Keywords

1 Introduction

In the data processing field, a very speedily developing technology is data mining. It has been connected to different disciplines, for example, military, engineering, administration, science, and also the business. Within the money-related space, data mining may be utilized to help with the expectation of stock costs, financial assessments, etc.
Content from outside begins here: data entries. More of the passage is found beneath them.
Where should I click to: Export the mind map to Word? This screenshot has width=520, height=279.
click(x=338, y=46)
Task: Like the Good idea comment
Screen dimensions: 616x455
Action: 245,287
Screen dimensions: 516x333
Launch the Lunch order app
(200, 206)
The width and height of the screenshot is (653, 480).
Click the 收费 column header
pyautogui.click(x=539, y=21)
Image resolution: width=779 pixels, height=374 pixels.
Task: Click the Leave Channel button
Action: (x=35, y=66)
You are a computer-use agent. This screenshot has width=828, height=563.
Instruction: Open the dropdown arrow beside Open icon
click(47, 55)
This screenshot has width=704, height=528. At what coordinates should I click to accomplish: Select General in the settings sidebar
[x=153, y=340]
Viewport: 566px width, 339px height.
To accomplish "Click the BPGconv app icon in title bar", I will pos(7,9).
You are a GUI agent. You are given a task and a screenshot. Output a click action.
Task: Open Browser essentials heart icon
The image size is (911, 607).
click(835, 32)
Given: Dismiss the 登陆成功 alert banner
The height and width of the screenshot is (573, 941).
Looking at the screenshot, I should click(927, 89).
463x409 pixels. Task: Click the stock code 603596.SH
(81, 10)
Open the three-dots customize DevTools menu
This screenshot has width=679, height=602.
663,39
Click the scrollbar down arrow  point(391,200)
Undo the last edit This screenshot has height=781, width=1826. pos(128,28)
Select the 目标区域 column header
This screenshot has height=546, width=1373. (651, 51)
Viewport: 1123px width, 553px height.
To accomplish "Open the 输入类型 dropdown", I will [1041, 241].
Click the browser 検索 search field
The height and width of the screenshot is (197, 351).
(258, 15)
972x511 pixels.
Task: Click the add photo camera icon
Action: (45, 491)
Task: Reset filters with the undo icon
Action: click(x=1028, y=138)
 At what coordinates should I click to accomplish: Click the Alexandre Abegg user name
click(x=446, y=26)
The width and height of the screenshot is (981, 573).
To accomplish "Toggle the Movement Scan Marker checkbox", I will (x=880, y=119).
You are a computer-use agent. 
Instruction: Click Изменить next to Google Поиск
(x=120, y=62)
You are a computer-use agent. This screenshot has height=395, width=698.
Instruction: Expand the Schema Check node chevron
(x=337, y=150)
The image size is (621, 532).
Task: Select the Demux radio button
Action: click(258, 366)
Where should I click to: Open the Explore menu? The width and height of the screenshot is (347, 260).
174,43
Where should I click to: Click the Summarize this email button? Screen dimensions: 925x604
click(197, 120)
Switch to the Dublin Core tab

Stock market indices forecast is viewed as a demanding assignment for the prediction process of financial time-series data as the budgetary market is an intricate, developmental, and nonlinear powerful framework [1]. In the most recent decade, numerous investigations have been led in mining financial time-series information, along with traditional statistical methodologies and data mining procedures. In the territory of financial stock market foreseeing (forecasting), numerous investigations were concentrated on the use of support vector machines [25]. As of late, the Support Vector Machine (SVM) strategy that was first proposed by Vapnik in 1995 has been utilized as a part of a scope of uses, including stock market forecast in [26]. The SVM procedure is broadly viewed as great classifier and authors in [6, 7] show that SVM forecast ways are better than neural network ways. At first developed for taking care of classification issues, SVM systems can be effectively connected to regression problems. A stock forecast process comprises numerous parts like information gathering, creating integrated information, normalizing information, and classification/prediction.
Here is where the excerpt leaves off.